Xavier and Yvette are playing roulette together. They both place $1 on red (for the red/black bet) on 3 spins of the roulette wheel before Xavier has to leave. After Xavier leaves, Yvette continues the bet on 2 more spins. Let \(X\) be the number of bets Xavier wins and \(Y\) be the number of bets Yvette wins.
We know that \(X \sim \text{Binomial}(n=3, p=18/38)\) and \(Y \sim \text{Binomial}(n=5, p=18/38)\). But how are they related to each other? To answer this question, we need to describe the joint distribution of \(X\) and \(Y\).
Joint PMF
Definition 13.1 (Joint PMF of \(X\) and \(Y\)) The joint distribution of two random variables \(X\) and \(Y\) is described by the joint PMF \[
f_{X,Y}(x,y) = P(X = x, Y = y).
\]
The joint PMF is typically written as a table.
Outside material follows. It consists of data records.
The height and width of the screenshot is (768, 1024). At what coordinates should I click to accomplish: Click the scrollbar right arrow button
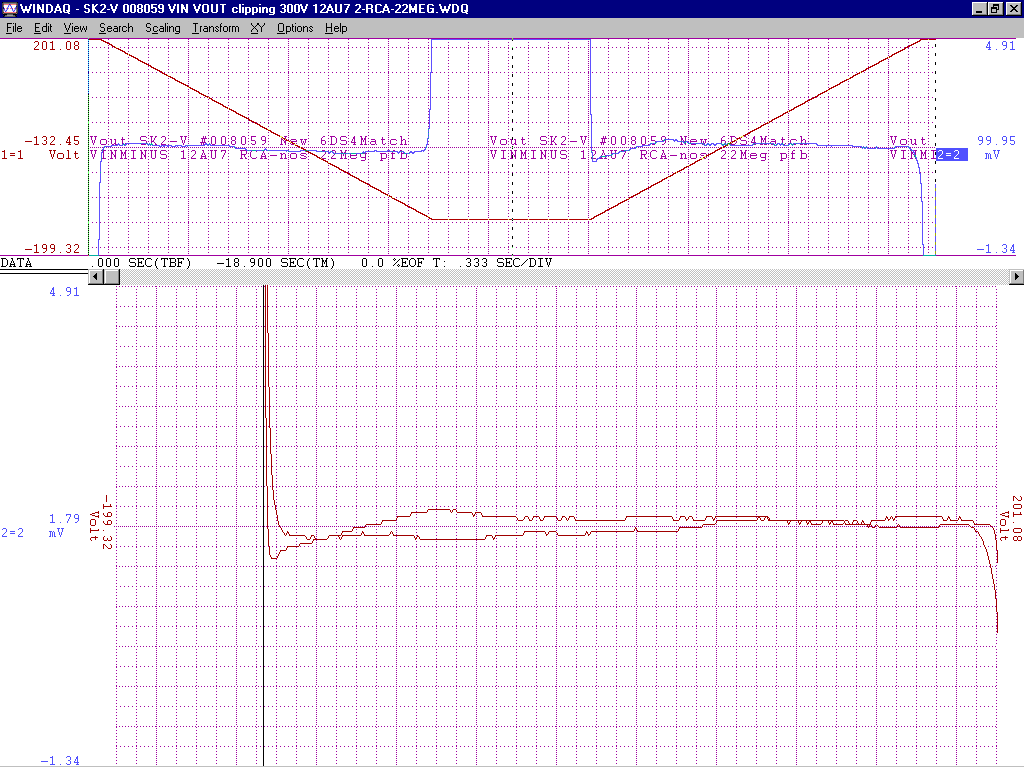coord(1017,277)
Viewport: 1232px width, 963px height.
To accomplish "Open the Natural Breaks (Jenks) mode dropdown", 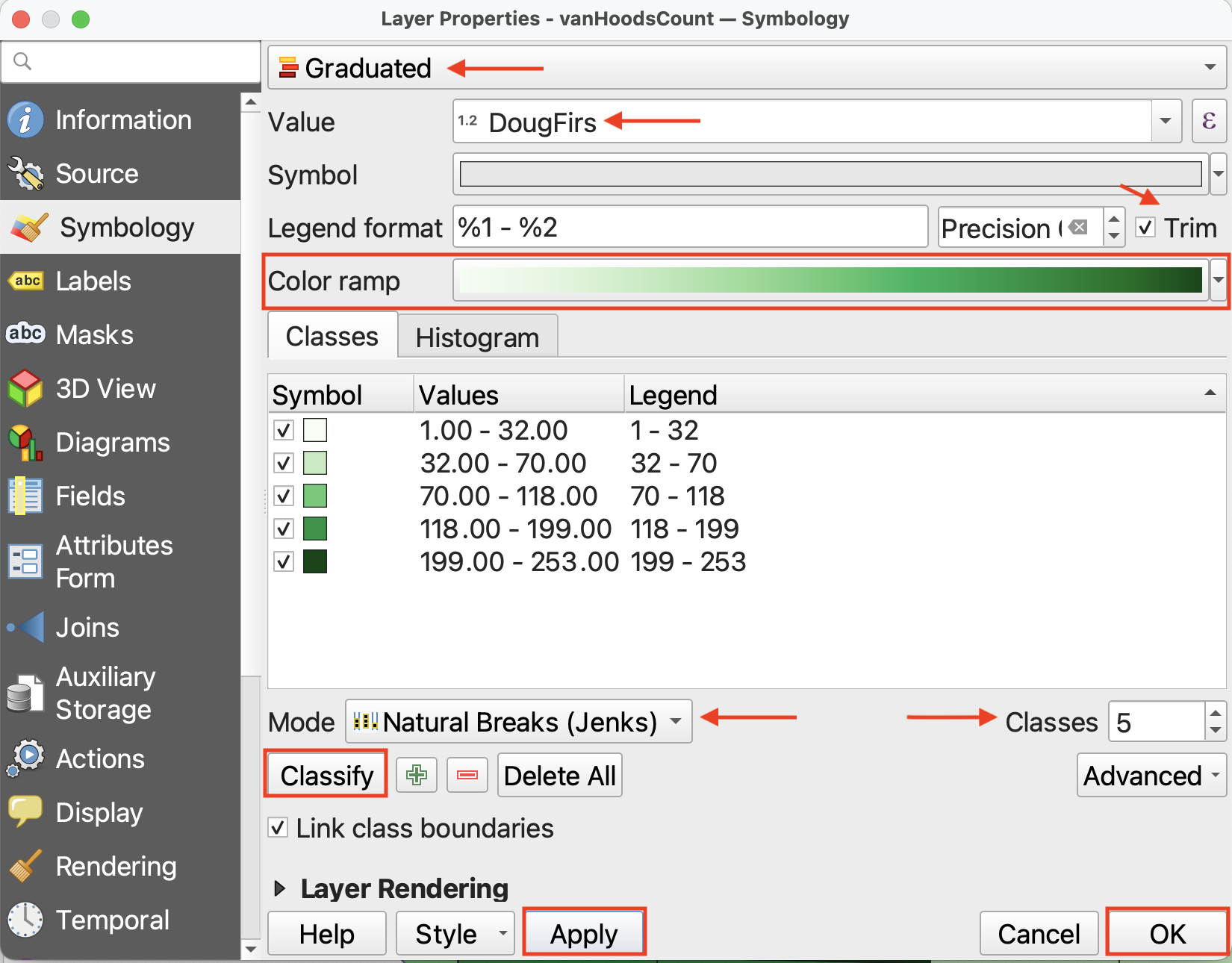I will tap(518, 721).
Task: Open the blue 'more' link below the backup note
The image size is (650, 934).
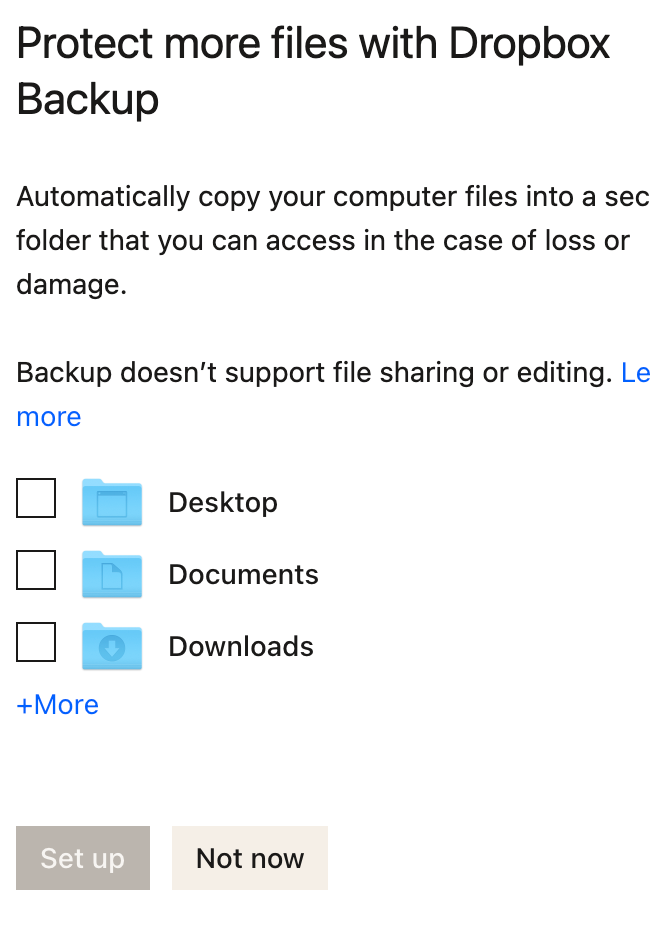Action: point(49,417)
Example 13.1 (Joint PMF of Xavier and Yvette’s wins) Xavier can win any number of games between 0 and 3, while Yvette can win any number of games between 0 and 5. We can list the possibilities and their probabilities in a table.
\(0\) |
\(f(0,0)\) |
\(f(1,0)\) |
\(f(2,0)\) |
\(f(3,0)\) |
\(1\) |
\(f(0,1)\) |
\(f(1,1)\) |
\(f(2,1)\) |
\(f(3,1)\) |
\(2\) |
\(f(0,2)\) |
\(f(1,2)\) |
\(f(2,2)\) |
\(f(3,2)\) |
\(3\) |
\(f(0,3)\) |
\(f(1,3)\) |
\(f(2,3)\) |
\(f(3,3)\) |
\(4\) |
\(f(0,4)\) |
\(f(1,4)\) |
\(f(2,4)\) |
\(f(3,4)\) |
\(5\) |
\(f(0,5)\) |
\(f(1,5)\) |
\(f(2,5)\) |
\(f(3,5)\) |
To fill out this table, we first observe that many of these probabilities are 0.
- Whenever Xavier wins, Yvette also wins, so Yvette must win at least as many bets as Xavier. That is, \(f(x, y) = 0\) if \(x > y\).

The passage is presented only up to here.